Some time ago I started reading a biography of Ludwig Wittgenstein ((Ray Monk: Ludwig Wittgenstein: The Duty of Genius). After some 200 pages I laid it aside and it was not until last week that I picked it up again. But now the book has me in its grip and I am sure to finish it. I must admit that there are, however, some portions that are a bit beyond me. When Monk tries to explain what this famous philosopher exactly meant in his Tractatus Logico-Philosophicus (1922) I am still not sure that I understand everything. The first chapter of Wittgenstein’s book already presents quite a challenge. It deals with the proposition: “The world is all that is the case.” This is followed by his second proposition: “The world is the totality of facts, not of things.” What can he possibly mean by that? But perhaps I should not worry all that much about my lack of comprehension. The great English contemporary philosopher Bertrand Russell admitted that he had not understood a single word of what his friend Ludwig had written in his (thin) book. [But even though I do not always understand the drift of Wittgenstein’s philosophy, his life story remains extremely fascinating.)

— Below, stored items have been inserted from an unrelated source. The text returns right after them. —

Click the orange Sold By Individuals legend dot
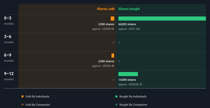Screen dimensions: 210x108 [x=23, y=96]
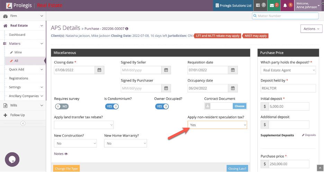324x172 pixels.
Task: Open the mail messages icon
Action: coord(273,5)

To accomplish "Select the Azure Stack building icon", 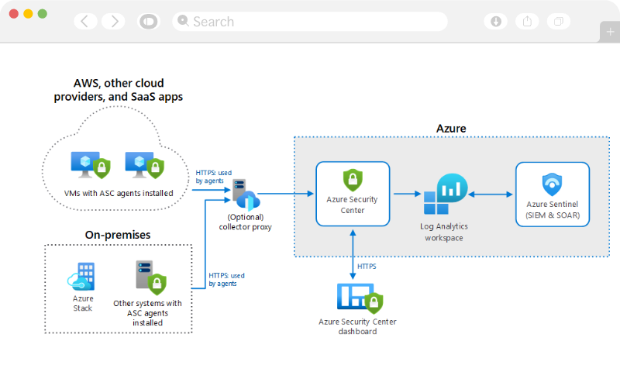I will [x=82, y=277].
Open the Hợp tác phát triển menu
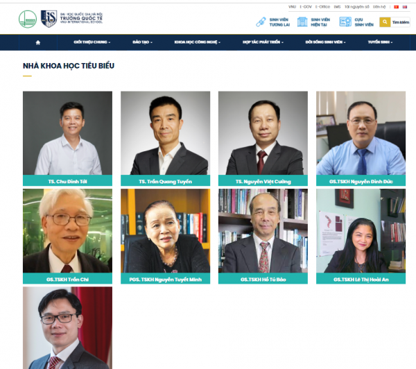The width and height of the screenshot is (416, 369). (263, 42)
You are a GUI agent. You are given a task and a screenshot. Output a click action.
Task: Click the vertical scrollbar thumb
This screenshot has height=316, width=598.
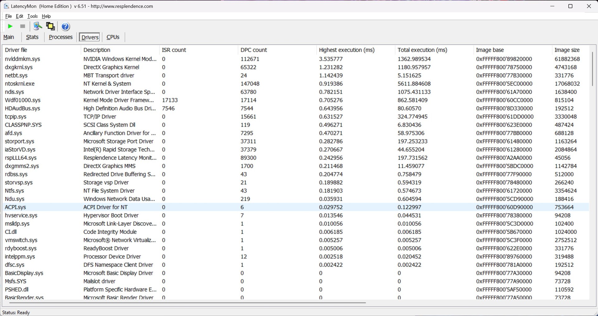tap(592, 68)
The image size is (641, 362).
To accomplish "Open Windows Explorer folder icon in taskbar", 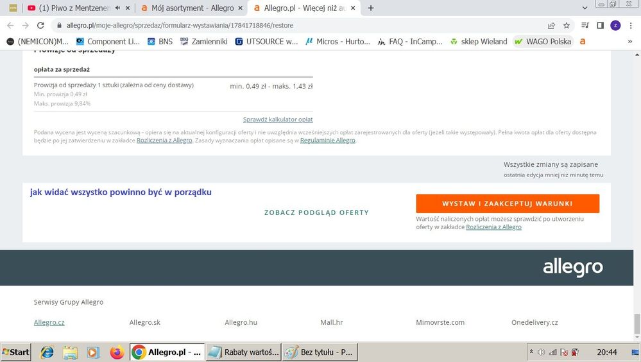I will point(70,352).
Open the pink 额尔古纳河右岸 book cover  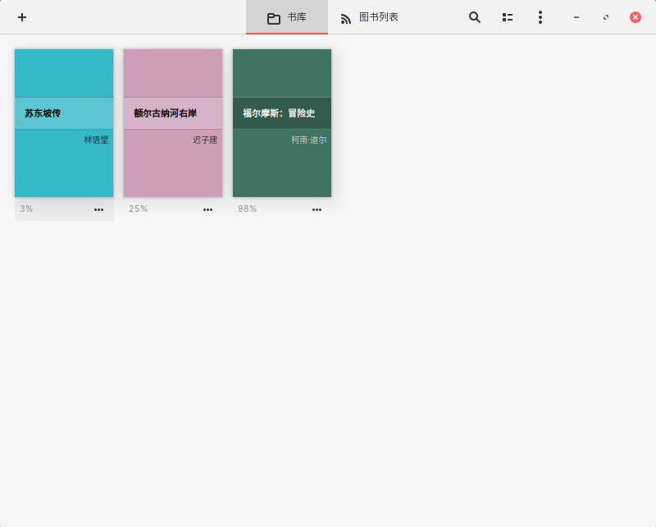[173, 123]
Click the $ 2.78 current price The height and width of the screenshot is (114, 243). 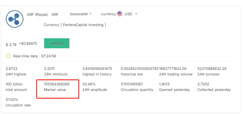[x=11, y=45]
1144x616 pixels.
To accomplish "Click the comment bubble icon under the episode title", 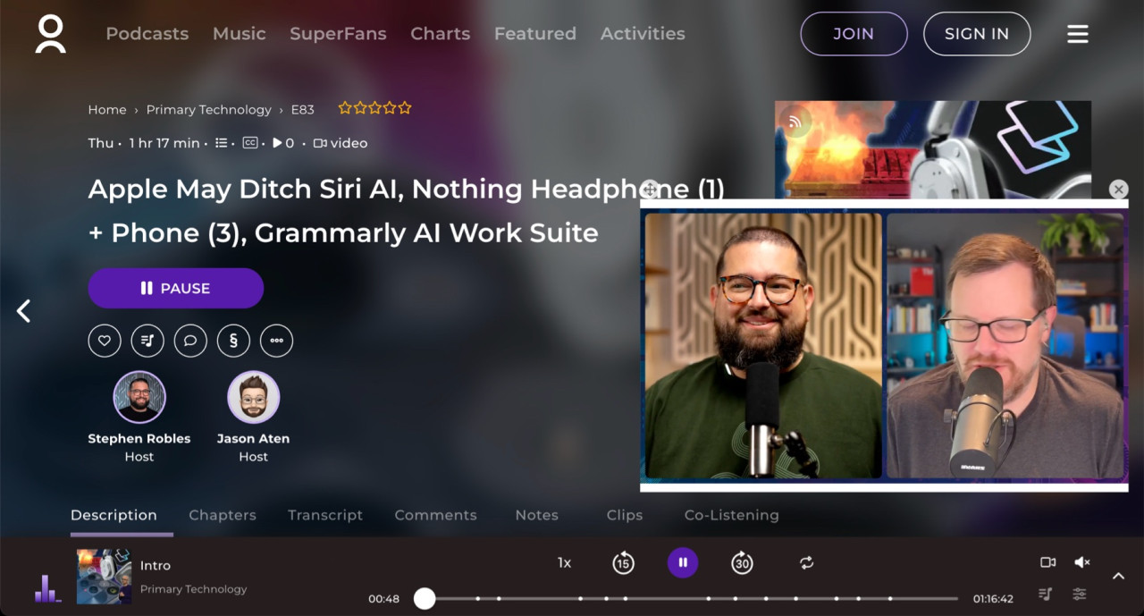I will click(190, 341).
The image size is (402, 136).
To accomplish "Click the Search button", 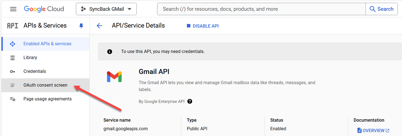I will coord(381,9).
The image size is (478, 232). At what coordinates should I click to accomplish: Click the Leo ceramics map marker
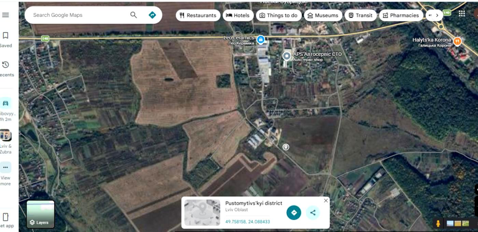(x=261, y=40)
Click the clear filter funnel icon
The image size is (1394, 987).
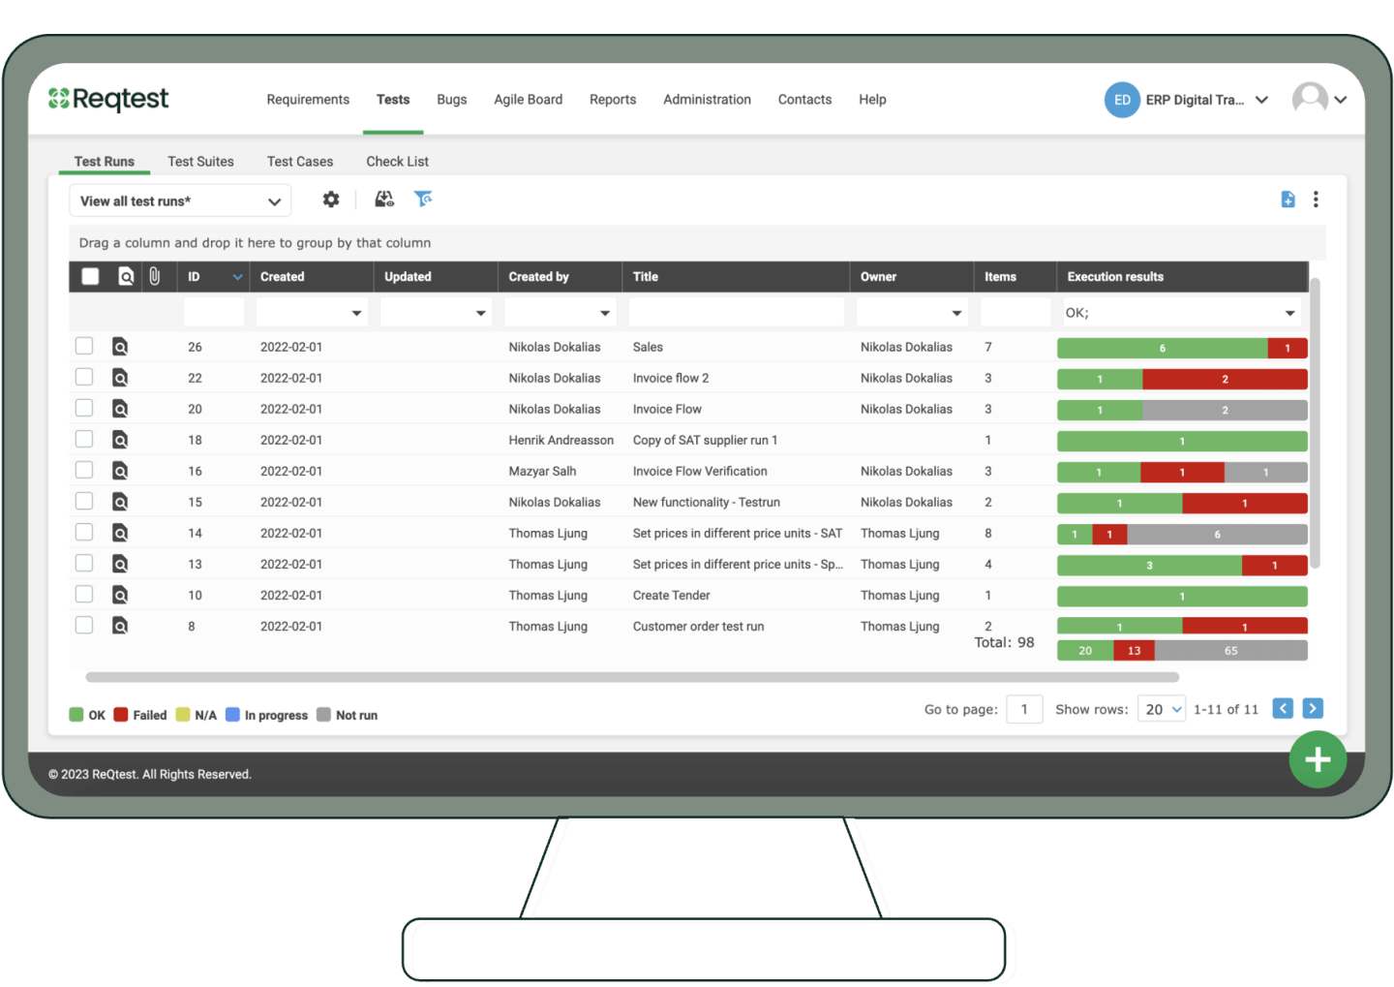tap(423, 200)
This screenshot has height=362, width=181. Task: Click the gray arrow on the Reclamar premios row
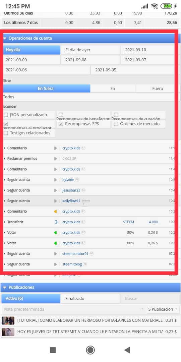tap(55, 159)
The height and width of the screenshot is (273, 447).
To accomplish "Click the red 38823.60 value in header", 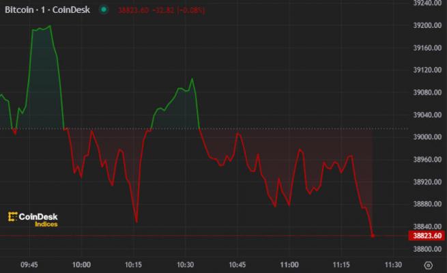I will tap(132, 10).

Later in life (and I will no doubt read about that in great detail later in this biography) Wittgenstein focused, in particular, on the philosophy of language. He is well known for his suggestion that language is based on an agreement between people who belong to one and the same group. Such groups have agreed that the words they use have a certain meaning. Wittgenstein rejects the idea that words refer to some reality that is irrefutable. It refers to what the members of a group consider to be the truth. He, therefore, speaks of a ‘language game’ that each group plays.
In many ways his philosophical ideas about language are important building blocks for the postmodern view that there is no absolute Truth and no absolute meanings. Every individual has his/her ‘truth’ and all interpretations are equally valid. Apart from the fact that I fail to understand some aspects of this subject (since I have only limited expertise in the domain of philosophy), it would be impossible to deal with this at some length in a short blog. But two things seem of special importance to me.
It is a fact that many (and I include myself most definitely) often use words and arguments that a lot of people around us do not understand. Research has shown that a major percentage of the viewers of the daily TV-news program do not understand what is being reported, especially when it concerns items about the economy. My wife often tells me to avoid ‘difficult’ words in what I write and in my sermons. The content of what I try to convey is certainly not as convoluted as the content of Wittgenstein’s Tractatus, but she may have a point.
The second thing to be noted is that Christians are often involved in language games. They use a very special kind of language. I do not mean that they are only involved in a ‘game’ and that their words are not linked to any ‘Reality’. But their words can often only be understood by people who belong to the same group and who have learned and have agreed to use these words in a particular way. People who are outside of this group, or young people at the margins of the group, find it difficult to know what it is all about.
All religious communities are, to some degree at least, guilty of using a jargon that is not understood by others. An extreme example is provided by a group whose books can still be found in a number of very conservative bookshops in the Dutch Bible Belt. A book written in the seventeenth century by a reverend Smytegeld, containing 153 sermons about the crooked reed (Matt. 12: 20, 21), is still available but will leave most other Christian wonder what the reverend wants to say!
Seventh-day Adventists, however, also are a good example of a group that has developed its own jargon. Many of them sill know exactly what is meant by ‘Adventist’ terms that have been sanctified by history and frequent use. But an ever growing segment of the church experiences this as a ‘language game’ of which they do no longer know the rules. This clearly poses an enormous communication problem. For, if you have massage that you want to spread, you must communicate that message in a language that your target audience can understand. If we fail in this respect, we will be like Wittgenstein, whose message was not understood even by his friends who tried very hard to grasp what he meant to say. It is a lesson that I am still trying to learn.